** Objective **
Please retype the lines below character for character, starting from the very first one and ending with the line that contains "pyautogui.click(x=952, y=1018)", including that line.

===============

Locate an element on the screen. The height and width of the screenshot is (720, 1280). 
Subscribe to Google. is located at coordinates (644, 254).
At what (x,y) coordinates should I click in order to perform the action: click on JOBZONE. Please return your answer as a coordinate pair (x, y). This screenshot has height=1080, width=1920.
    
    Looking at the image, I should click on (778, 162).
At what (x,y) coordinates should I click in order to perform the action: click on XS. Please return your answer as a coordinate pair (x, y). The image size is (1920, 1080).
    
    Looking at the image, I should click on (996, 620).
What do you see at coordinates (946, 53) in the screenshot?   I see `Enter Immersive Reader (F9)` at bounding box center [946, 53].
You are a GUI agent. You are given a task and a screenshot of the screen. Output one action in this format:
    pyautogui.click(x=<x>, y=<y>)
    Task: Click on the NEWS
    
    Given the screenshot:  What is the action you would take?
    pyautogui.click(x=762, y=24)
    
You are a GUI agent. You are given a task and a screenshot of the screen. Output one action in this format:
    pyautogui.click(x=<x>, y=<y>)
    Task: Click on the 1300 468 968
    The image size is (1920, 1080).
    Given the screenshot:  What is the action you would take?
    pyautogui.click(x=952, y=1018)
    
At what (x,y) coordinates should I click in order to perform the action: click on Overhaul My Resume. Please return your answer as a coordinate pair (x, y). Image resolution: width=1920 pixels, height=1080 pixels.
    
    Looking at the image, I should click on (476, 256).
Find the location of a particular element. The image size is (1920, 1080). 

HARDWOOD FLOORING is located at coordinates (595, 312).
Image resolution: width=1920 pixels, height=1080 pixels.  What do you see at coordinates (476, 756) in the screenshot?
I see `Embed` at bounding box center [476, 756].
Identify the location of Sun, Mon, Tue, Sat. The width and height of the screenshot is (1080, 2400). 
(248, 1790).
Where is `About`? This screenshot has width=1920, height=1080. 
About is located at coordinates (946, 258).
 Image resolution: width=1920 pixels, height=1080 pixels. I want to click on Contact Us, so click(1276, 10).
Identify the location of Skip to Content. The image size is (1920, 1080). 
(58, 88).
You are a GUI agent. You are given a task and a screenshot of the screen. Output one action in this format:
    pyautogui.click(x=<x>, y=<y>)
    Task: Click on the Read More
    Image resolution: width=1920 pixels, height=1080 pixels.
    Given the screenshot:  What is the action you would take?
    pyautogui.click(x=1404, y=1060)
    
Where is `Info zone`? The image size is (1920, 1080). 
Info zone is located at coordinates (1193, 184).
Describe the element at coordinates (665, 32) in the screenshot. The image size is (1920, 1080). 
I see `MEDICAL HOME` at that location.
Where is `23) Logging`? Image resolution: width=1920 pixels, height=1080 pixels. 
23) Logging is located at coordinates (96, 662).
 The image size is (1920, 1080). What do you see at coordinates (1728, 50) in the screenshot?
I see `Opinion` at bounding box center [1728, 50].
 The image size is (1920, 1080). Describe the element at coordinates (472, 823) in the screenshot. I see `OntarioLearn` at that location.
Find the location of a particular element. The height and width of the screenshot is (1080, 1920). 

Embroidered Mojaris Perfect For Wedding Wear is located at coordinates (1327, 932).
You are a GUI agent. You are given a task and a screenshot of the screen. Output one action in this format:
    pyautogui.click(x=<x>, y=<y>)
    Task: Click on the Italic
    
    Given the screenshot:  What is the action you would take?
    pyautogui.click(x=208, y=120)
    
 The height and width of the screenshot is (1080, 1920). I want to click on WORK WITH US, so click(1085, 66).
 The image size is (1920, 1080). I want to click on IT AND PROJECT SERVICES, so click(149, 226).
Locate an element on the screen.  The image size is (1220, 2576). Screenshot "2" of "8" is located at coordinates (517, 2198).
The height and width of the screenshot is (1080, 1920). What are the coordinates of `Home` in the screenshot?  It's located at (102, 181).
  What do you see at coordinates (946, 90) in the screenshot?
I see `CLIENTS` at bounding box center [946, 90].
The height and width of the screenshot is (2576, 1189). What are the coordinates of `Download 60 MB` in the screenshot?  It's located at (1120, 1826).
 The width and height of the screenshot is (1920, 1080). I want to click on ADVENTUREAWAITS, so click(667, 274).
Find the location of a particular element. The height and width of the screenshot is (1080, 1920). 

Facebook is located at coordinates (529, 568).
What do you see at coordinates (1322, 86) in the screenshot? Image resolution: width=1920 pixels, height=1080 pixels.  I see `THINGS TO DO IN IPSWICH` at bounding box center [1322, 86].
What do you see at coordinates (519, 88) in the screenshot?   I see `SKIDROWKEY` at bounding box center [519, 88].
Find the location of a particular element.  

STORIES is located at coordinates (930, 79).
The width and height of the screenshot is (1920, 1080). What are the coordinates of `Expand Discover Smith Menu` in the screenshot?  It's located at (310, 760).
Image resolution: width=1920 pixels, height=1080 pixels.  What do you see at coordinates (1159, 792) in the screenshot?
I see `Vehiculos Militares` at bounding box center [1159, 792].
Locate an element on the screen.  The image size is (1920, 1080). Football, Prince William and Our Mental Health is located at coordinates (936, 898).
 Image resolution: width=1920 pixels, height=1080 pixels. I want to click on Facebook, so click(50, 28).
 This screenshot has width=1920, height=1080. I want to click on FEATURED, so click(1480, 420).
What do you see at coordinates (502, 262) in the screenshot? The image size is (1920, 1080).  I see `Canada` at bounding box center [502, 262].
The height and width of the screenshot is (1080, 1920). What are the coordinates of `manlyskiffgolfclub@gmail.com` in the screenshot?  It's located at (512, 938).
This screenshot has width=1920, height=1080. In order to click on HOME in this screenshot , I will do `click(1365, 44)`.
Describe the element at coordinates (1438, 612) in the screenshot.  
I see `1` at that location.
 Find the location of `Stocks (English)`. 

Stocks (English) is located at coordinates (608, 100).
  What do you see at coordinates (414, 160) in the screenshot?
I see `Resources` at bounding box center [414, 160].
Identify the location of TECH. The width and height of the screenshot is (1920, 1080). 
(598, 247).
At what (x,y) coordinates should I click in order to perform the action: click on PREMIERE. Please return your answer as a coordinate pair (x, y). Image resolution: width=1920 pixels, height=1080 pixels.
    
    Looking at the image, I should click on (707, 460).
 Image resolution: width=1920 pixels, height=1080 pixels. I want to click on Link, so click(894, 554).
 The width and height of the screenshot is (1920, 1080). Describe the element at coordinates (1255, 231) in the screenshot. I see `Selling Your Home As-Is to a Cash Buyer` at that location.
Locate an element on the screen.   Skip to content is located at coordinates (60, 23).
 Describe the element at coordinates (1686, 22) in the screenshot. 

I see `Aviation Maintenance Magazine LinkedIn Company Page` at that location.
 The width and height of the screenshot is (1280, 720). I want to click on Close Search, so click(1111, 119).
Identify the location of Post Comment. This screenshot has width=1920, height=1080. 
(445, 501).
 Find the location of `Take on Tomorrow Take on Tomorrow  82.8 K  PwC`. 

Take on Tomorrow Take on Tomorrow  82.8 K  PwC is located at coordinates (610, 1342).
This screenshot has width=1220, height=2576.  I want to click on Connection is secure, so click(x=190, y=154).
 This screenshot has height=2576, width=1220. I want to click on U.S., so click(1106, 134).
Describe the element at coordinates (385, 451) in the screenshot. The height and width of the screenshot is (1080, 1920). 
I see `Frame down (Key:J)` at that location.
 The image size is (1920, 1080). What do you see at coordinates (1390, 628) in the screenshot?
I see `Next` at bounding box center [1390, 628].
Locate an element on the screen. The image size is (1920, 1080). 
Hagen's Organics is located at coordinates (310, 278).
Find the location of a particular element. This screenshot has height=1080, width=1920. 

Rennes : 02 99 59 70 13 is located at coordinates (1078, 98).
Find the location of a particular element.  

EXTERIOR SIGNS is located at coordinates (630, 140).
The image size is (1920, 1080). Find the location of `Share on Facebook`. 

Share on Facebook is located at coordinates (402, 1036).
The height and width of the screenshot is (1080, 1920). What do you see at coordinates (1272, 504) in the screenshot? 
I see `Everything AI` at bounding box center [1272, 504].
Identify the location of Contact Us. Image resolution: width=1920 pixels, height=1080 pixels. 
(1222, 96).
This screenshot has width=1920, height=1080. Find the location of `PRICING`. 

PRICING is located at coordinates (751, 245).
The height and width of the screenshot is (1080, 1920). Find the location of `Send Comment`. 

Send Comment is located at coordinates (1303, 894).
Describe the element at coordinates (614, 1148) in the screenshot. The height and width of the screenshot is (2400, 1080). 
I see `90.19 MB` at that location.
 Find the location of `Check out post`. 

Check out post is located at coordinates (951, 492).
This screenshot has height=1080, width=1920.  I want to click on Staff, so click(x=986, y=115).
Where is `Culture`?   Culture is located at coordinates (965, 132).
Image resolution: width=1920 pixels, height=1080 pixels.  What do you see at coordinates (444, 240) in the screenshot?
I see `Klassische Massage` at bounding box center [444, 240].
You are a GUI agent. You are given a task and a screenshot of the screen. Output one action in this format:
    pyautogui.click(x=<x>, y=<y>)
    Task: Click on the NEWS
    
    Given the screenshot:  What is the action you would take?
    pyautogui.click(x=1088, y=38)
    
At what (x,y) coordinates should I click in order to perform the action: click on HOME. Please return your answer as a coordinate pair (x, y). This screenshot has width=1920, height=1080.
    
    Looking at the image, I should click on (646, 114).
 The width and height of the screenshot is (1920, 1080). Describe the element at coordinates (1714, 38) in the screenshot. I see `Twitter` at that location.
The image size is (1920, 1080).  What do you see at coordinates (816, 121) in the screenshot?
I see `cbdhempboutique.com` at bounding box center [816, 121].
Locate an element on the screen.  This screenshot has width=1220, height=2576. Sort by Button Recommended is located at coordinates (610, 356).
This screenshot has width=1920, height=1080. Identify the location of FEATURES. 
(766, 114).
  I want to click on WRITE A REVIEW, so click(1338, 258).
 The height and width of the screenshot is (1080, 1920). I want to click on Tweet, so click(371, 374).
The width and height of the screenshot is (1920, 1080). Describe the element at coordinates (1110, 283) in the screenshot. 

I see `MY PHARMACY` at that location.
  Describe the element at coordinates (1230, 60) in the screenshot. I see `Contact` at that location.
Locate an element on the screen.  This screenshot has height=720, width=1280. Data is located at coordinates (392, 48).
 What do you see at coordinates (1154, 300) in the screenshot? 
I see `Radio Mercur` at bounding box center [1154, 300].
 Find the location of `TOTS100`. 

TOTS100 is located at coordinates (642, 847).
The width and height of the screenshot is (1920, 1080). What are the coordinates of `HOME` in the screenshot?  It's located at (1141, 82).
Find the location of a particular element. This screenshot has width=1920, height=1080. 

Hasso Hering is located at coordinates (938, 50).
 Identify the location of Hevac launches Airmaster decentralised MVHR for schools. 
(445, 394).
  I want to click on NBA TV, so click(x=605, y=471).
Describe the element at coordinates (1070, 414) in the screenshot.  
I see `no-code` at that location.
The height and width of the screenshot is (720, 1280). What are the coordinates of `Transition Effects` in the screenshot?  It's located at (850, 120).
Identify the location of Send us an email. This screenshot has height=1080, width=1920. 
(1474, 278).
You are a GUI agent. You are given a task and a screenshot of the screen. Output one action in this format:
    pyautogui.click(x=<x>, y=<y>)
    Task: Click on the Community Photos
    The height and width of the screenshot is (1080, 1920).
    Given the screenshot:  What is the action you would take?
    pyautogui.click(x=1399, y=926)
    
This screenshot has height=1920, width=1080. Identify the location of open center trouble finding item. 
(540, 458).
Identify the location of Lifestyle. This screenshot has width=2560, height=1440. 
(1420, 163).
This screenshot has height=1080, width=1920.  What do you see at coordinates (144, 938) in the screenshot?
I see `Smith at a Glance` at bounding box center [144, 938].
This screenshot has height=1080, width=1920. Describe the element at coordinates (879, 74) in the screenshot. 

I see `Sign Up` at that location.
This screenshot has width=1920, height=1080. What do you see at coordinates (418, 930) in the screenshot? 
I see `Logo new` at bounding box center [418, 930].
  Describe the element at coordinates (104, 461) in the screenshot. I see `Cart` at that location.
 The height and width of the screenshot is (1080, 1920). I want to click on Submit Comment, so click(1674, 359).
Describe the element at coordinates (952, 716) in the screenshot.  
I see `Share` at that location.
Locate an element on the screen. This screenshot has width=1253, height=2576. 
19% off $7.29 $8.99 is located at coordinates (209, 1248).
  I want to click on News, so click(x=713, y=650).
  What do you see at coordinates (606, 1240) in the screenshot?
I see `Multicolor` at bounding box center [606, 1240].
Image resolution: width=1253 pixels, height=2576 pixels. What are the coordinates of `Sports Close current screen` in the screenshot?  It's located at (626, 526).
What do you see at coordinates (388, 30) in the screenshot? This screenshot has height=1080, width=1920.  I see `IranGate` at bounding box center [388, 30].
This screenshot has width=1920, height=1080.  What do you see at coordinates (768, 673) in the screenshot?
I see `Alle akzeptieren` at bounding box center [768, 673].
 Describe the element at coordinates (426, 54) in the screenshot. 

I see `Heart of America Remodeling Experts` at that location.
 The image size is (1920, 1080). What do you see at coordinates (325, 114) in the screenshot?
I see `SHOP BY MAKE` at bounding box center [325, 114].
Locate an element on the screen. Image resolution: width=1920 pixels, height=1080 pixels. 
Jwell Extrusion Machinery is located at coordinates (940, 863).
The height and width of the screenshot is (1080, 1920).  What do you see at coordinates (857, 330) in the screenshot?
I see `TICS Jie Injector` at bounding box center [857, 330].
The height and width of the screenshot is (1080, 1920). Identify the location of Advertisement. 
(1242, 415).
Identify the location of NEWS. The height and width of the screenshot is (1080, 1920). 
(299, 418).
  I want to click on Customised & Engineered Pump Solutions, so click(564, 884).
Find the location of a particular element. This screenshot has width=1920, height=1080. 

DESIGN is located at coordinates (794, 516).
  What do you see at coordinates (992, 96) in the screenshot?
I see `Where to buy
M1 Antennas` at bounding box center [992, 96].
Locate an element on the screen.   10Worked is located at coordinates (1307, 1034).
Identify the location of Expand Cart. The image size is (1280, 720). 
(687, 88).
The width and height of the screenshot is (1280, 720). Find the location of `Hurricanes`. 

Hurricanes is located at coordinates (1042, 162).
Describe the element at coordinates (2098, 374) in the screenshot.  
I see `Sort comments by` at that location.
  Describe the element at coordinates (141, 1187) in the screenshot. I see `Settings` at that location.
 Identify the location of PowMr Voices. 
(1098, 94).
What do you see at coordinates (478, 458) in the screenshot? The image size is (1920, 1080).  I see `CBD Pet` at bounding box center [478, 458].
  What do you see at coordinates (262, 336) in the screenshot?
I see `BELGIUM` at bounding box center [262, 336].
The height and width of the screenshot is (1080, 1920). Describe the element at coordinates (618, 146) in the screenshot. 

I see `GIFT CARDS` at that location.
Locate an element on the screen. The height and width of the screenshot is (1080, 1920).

===============

** Written solution **
Locate an element on the screen. The height and width of the screenshot is (720, 1280). 
Subscribe to Google. is located at coordinates (644, 254).
At what (x,y) coordinates should I click in order to perform the action: click on JOBZONE. Please return your answer as a coordinate pair (x, y). This screenshot has height=1080, width=1920.
    
    Looking at the image, I should click on (778, 162).
At what (x,y) coordinates should I click in order to perform the action: click on XS. Please return your answer as a coordinate pair (x, y). The image size is (1920, 1080).
    
    Looking at the image, I should click on (996, 620).
What do you see at coordinates (946, 53) in the screenshot?   I see `Enter Immersive Reader (F9)` at bounding box center [946, 53].
You are a GUI agent. You are given a task and a screenshot of the screen. Output one action in this format:
    pyautogui.click(x=<x>, y=<y>)
    Task: Click on the NEWS
    
    Given the screenshot:  What is the action you would take?
    pyautogui.click(x=762, y=24)
    
You are a GUI agent. You are given a task and a screenshot of the screen. Output one action in this format:
    pyautogui.click(x=<x>, y=<y>)
    Task: Click on the 1300 468 968
    The image size is (1920, 1080).
    Given the screenshot:  What is the action you would take?
    pyautogui.click(x=952, y=1018)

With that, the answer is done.